Bone Of Prehistoric Frog Could Be Undiscovered Species

Story ByAna LacasaSub EditorJoseph GolderAgencyNewsflash

Argentine palaeontologists have identified this tiny bone from a frog which lived 2 million years ago after a family found it when digging a well – and experts say it could belong to a previously undiscovered species.

The tiny bone was discovered as the Bastia family were digging a well in the Agro Taurizano area on the outskirts of the municipality of San Pedro in the northeastern Argentine province of Buenos Aires.
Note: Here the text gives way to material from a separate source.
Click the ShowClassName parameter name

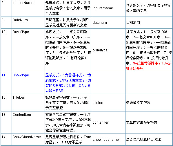[27, 137]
Federico Agnolin, a researcher of the Argentine Museum of Natural Sciences, said father Robero Bastia and his son Guillermo were digging in the area at a depth of 44 metres (144 feet) when “they put their hand to see what kind of sediment was coming out from the well.”

He added: “Guillermo could see a small bone only a few millimetres long that called his attention and a few days later, he took it to the Museum San Pedro for analysis.”

Agnolin said that experts have now identified the bone as belonging to a frog that lived around 2 million years ago.

However, because of its age and the lack of knowledge of frogs of that time, the species cannot be identified, and he said it could be a newly discovered species.

He said: “We don’t know a lot about prehistoric frogs and toads. Frogs and toads are very sensitive to climatic and environmental modifications so they are an important source of information to understand past climates.

“It is a very small humerus of a tiny amphibious, different from the Argentine horned frog and arboreal frogs”.

The discovery took place in March but has only just been reported.

He said experts could be certain it was from a frog as animals in the Anura order which frogs and toads belong to have a particular structure at the end of the humerus in the articulation which forms the elbow.

This feature allows them to have great agility, moving and jumping quickly.

He said of the bone potentially belonging to a new species: “Being able to know the existence of a new amphibious species coming from the end of Pliocene and the beginning of Pleistocene is an important thing for Argentine palaeontology.”

It is believed that the sediments where the bone was found were deposited between 2 and 2.5 million years ago, in the Pliocene period.